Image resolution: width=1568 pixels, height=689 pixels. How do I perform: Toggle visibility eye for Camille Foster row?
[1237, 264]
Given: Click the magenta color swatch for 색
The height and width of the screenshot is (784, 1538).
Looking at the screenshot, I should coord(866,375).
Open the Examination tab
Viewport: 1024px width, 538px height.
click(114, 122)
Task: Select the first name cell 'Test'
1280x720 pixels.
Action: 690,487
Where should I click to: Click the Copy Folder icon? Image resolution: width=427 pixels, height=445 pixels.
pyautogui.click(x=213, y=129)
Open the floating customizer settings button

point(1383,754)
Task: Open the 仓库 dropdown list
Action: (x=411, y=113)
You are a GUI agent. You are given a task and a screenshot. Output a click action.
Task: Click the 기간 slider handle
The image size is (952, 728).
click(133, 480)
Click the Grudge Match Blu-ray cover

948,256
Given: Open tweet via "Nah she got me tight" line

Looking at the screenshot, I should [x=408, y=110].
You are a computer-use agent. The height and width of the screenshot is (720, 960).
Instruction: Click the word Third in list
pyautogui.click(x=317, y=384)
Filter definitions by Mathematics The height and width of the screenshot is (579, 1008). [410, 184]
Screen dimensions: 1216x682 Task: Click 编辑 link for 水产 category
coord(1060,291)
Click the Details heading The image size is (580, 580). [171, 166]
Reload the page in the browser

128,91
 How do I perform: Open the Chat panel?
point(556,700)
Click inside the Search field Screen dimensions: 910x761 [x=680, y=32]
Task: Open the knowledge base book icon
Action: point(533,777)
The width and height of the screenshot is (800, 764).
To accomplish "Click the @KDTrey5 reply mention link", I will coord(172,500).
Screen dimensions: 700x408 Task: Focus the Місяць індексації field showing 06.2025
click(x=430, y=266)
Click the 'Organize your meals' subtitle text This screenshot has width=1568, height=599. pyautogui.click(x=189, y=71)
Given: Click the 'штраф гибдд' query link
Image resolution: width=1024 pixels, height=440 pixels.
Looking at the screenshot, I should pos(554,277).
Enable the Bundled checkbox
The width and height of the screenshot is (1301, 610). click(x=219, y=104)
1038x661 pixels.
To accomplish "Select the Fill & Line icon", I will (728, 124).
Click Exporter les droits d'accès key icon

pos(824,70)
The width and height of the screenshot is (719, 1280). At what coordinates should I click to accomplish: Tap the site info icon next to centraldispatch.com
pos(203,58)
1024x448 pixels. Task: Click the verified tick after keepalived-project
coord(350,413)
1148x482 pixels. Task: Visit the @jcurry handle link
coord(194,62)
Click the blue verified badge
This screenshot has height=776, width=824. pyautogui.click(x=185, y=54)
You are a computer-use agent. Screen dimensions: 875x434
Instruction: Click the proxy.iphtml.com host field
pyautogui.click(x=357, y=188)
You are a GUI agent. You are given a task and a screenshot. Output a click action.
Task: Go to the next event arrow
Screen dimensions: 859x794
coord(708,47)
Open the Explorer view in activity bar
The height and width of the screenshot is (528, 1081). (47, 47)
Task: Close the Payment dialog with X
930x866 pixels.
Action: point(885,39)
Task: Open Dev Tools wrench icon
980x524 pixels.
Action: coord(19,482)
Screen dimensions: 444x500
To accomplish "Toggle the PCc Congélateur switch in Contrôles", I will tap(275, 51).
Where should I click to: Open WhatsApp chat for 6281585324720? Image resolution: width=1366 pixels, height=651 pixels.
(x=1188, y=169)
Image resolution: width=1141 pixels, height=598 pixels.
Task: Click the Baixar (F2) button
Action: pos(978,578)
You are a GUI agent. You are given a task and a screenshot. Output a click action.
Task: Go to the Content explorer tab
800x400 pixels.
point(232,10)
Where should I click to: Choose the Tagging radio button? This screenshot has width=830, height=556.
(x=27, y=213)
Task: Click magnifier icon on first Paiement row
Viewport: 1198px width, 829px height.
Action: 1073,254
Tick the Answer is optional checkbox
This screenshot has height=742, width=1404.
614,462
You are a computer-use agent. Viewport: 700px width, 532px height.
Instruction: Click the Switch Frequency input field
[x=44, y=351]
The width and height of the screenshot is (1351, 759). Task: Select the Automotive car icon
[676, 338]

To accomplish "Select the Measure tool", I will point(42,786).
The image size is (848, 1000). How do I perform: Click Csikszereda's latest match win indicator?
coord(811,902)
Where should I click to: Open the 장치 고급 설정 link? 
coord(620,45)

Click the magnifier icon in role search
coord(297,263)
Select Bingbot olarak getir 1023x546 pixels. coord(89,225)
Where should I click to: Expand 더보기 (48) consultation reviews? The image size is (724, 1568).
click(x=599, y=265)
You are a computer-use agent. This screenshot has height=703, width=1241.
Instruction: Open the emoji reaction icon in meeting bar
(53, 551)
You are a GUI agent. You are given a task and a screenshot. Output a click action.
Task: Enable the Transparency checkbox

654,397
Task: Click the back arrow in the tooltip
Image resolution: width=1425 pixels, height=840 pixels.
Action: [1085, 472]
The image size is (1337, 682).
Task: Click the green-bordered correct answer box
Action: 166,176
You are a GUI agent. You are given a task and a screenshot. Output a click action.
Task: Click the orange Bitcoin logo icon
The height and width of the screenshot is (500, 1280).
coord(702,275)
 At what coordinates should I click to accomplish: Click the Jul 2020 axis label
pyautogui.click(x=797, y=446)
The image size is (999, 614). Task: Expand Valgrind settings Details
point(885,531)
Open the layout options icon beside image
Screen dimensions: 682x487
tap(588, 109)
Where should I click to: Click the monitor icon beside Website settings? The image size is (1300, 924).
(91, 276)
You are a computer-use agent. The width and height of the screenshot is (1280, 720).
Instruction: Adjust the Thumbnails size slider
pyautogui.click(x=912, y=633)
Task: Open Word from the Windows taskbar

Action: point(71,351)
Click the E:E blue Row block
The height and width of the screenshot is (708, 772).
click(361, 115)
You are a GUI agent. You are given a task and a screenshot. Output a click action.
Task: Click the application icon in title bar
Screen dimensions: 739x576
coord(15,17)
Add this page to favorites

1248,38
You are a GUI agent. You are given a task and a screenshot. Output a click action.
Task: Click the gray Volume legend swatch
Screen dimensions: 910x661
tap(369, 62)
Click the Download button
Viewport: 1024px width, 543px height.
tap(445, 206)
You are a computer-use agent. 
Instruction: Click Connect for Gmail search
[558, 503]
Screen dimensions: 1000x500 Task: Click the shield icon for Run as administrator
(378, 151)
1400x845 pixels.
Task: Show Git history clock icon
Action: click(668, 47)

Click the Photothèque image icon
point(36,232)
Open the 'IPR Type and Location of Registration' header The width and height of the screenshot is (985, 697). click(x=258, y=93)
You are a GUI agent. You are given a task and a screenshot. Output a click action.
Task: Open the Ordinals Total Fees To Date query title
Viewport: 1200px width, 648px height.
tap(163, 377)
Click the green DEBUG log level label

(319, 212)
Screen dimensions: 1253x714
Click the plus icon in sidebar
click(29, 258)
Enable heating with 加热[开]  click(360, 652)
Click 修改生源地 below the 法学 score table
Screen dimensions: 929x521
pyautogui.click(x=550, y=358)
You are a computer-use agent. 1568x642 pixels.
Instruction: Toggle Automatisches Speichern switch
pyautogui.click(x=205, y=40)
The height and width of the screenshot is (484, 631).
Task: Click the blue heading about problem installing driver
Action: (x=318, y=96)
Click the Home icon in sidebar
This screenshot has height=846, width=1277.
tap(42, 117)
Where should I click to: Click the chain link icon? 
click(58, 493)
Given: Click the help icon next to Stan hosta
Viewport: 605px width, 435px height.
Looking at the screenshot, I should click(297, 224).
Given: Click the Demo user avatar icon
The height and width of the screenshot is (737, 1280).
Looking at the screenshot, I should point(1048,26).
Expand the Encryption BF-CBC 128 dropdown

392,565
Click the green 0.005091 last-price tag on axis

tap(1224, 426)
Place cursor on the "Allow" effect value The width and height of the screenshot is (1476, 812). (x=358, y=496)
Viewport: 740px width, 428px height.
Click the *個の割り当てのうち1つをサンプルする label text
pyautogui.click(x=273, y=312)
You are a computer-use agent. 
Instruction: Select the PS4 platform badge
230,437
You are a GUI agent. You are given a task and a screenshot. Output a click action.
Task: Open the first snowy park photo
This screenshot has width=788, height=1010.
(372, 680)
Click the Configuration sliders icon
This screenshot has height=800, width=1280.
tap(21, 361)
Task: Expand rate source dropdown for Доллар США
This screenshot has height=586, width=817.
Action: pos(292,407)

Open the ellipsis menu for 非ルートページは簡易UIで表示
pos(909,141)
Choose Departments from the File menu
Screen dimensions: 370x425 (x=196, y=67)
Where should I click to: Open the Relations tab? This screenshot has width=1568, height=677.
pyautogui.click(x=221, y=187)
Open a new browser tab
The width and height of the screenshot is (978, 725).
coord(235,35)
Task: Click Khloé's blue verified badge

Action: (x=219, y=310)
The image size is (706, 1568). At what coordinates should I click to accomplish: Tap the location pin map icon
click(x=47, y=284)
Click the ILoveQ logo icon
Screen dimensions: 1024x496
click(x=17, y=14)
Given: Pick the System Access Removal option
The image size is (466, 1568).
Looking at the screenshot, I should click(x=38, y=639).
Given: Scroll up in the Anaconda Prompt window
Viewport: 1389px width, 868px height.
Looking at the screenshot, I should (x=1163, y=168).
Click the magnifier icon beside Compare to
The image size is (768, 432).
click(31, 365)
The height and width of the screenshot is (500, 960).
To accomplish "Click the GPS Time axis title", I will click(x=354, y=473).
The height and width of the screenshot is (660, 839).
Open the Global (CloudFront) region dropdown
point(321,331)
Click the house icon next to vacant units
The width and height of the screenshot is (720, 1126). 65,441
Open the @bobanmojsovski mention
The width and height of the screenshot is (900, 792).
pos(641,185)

**TASK ITEM:** The string "first" may appear in lines of the listing above; tally those lines and give the number only.

**RESULT:** 3